Abstract—E-learning has presented new opportunities for
learning with the rapid development of information and
communication technologies (ICTs). Learners are no longer
restricted by the location and time to learn. Lecture video is one
of the most commonly used learning materials on e-learning
platforms. It presents knowledge in a lively manner and keeps
the learners more attentive during the learning process. While
organizing lecture videos in a sequential list seems to be a
natural choice, it presents the problems of inefficiency in
searching for domain concepts and the inability to show
relationships between such concepts. In this work, the task of
constructing a knowledge representation scheme for video
corpuses is explored. The knowledge representation aims to
achieve the goals of facilitating the searching of domain
concepts and to extract the relationships between the concepts
so as to identify effective learning strategies for the corpus. A
framework using text recognition, speech recognition,
multimodal analysis and clustering techniques is proposed for
the construction of the knowledge representation. Two lecture
video corpuses on the topics of general chemistry and geometry
are acquired from the Khan Academy for demonstrating the
feasibility of the proposed framework.

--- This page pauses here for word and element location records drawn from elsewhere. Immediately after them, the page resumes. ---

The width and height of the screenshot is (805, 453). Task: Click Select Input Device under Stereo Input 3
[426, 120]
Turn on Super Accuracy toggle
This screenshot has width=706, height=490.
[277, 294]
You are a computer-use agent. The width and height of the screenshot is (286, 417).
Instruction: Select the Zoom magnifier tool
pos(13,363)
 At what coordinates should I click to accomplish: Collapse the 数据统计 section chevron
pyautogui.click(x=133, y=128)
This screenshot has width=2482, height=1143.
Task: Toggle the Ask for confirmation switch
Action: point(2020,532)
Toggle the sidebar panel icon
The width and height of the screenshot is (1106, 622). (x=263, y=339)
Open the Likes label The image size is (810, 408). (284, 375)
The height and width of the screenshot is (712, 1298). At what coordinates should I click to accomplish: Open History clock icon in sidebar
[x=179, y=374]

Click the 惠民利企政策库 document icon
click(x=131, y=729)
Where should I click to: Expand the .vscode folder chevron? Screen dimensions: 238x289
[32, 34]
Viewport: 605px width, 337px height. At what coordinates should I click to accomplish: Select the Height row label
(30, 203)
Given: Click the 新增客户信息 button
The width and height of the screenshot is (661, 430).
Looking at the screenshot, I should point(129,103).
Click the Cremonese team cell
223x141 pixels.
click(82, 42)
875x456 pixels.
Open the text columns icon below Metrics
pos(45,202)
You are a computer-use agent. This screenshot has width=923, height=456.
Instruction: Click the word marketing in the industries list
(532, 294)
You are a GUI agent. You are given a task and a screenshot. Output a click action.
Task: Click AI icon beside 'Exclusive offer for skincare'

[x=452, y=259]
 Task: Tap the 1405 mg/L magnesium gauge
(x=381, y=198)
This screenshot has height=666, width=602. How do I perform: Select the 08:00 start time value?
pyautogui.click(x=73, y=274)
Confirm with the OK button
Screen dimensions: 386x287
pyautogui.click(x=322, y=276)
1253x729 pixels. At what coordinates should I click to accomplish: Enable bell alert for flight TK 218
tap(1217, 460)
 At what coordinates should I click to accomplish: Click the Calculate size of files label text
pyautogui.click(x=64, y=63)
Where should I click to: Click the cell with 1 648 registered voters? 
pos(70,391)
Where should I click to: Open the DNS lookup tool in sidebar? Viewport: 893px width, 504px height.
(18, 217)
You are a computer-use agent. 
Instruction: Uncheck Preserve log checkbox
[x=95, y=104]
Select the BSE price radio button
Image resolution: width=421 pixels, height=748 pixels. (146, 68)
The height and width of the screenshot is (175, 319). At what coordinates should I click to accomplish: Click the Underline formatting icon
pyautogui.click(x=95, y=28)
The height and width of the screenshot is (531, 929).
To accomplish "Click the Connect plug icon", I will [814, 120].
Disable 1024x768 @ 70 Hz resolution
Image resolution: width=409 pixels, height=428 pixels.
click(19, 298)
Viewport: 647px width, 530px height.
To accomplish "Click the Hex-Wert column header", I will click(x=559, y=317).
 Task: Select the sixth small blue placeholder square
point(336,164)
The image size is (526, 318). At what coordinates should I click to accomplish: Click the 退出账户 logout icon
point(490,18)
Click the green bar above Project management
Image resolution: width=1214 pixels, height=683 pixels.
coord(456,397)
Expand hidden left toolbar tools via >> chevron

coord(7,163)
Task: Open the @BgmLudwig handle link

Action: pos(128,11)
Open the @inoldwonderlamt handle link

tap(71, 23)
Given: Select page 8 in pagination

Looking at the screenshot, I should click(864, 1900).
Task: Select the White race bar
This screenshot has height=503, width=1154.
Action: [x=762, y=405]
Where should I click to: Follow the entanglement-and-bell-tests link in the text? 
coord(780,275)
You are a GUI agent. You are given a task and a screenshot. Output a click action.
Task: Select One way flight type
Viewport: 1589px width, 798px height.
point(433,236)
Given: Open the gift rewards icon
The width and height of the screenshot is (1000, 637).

Experimental results
have shown that the framework can be used to achieve the
intended goals in specific domains.
Index Terms—E-Learning, knowledge representation, online
education, learning strategies.
The authors are with the Hong Kong University of Science and
Technology Computer Science and Engineering Department, Clear Water
Bay, Kowloon, Hong Kong (e-mail: leofpm@ust.hk, tcpong@ust.hk).
Cite:Pak-Ming Fan and Ting-Chuen Pong, "Constructing Knowledge Representation from Lecture Videos through Multimodal Analysis," International Journal of Information and Education Technology vol. 3, no. 3, pp. 304-309, 2013.